Requisito 1
De acordo com o trecho sobre educação domiciliar, que consequência sofrem os pais se o educando reprovar duas vezes seguidas na avaliação da instituição de ensino?

=-=-=

Perda perpétua do direito ao homeschooling em caso de reprovação é ponto mais criticado
O texto-base do projeto, que foi aprovado sem emendas, teve a relatoria da deputada Luisa Canziani (PSD-PR) e foi fruto de negociação da comunidade homeschooler com membros do Congresso ao longo dos últimos anos. Ele altera a Lei de Diretrizes e Bases da Educação (LDB), permitindo a educação domiciliar “por livre escolha e sob a responsabilidade dos pais ou responsáveis legais pelos estudantes”.
Para os adeptos da educação domiciliar, será obrigatório matricular os estudantes em uma instituição de ensino particular ou pública, que avaliará anualmente os alunos. Para cada ano, os pais ou responsáveis deverão cumprir os requisitos curriculares previstos na Base Nacional Comum Curricular (BNCC). Eles também precisarão enviar à instituição de ensino um relatório trimestral das atividades realizadas com seus filhos. O texto também pede “garantia, pelos pais ou responsáveis legais, da convivência familiar e comunitária do estudante”, sem especificar como isso deve ser feito.
Caso um educando reprove duas vezes seguidas na avaliação feita pela instituição de ensino em que ele estiver matriculado, seus pais perderão de maneira perpétua o direito ao exercício da educação domiciliar. Esse é o ponto da lei mais criticado pelas associações de homeschooling. Uma emenda que tentou derrubar esse item não foi acatada pelo Congresso.
“A própria Constituição veda a possibilidade de uma pena perpétua. Nem para os crimes gravíssimos há pena perpétua. Por que em um caso como esse a família vai perder totalmente o direito? No meu caso, eu tenho quatro filhos em idade escolar. Se um deles reprovar, todos vão ter que voltar para a escola? É uma parte do projeto que não está muito clara. Precisa ser melhor esclarecida para as famílias”, diz Diego Vieira, presidente da Associação de Famílias Educadoras de Santa Catarina (Afesc).
Para Rick Dias, a perda do direito “é absurda e contraditória com o próprio projeto”, já que o texto prevê isonomia entre estudantes domiciliares e escolares. “Os estudantes escolares são aprovados sem saber nada, eles simplesmente passam de um ano para o outro sem saber nada, porque não podem ser reprovados. Na época em que o estudante repetia o ano, quando ele repetia, ele não era punido, e o professor não era punido, os pais não eram punidos, e ele não perdia o direito de ir à escola. Eu nunca vi alguém perder o direito de ir à escola porque perdeu o ano. Agora, com o estudante de educação domiciliar, se não passar numa prova por duas vezes, os pais perdem o direito. Não faz sentido. Isso a gente pode judicializar. Se acontecesse comigo, eu colocaria na Justiça, porque a lei prevê isonomia entre estudantes domiciliares e escolares”, afirma.
Rafael Vidal concorda que a previsão de perda do direito à educação domiciliar é injusta. Por outro lado, vê pontos positivos na exigência de se matricular em instituições de ensino. “Vejo uma abertura para um novo mercado. A obrigação de matricular os alunos numa instituição de ensino pode ser uma oportunidade. Podem surgir – e já existem – escolas parceiras. E isso até ajuda famílias, principalmente as mais inseguras, que estão iniciando a educação domiciliar e terão o apoio de uma instituição de ensino”, comenta.

=-=-=

Requisito 2
Repita integralmente as linhas da listagem, desde o seu início até a linha que contém "pyautogui.click(x=595, y=439)", inclusive.

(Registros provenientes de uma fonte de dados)
=-=-=

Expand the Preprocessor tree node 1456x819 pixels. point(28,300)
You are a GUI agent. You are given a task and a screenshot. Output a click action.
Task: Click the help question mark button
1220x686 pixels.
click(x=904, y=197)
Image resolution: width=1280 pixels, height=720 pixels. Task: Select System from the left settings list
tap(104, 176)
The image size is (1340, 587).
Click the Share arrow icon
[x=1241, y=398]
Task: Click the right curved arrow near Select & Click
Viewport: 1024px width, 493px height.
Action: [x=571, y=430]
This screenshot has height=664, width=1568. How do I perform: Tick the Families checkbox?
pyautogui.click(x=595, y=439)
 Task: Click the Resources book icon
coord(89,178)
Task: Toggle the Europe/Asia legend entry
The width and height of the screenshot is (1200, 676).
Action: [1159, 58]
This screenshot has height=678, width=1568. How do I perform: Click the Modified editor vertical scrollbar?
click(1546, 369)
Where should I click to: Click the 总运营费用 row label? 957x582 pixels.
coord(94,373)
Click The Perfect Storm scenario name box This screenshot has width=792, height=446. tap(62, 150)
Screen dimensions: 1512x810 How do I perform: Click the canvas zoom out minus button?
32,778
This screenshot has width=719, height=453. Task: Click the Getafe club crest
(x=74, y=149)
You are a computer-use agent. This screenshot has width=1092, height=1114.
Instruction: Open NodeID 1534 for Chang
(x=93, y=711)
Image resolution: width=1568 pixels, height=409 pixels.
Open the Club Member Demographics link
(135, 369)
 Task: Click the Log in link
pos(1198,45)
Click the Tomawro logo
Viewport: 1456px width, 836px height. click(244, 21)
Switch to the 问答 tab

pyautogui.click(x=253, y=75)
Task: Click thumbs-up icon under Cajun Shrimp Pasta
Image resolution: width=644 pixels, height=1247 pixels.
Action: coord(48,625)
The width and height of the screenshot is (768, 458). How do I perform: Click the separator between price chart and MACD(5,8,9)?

=-=-=

Resposta escrita 1
Os pais perdem de maneira perpétua o direito ao exercício da educação domiciliar.

Resposta escrita 2
Expand the Preprocessor tree node 1456x819 pixels. point(28,300)
You are a GUI agent. You are given a task and a screenshot. Output a click action.
Task: Click the help question mark button
1220x686 pixels.
click(x=904, y=197)
Image resolution: width=1280 pixels, height=720 pixels. Task: Select System from the left settings list
tap(104, 176)
The image size is (1340, 587).
Click the Share arrow icon
[x=1241, y=398]
Task: Click the right curved arrow near Select & Click
Viewport: 1024px width, 493px height.
Action: [x=571, y=430]
This screenshot has height=664, width=1568. How do I perform: Tick the Families checkbox?
pyautogui.click(x=595, y=439)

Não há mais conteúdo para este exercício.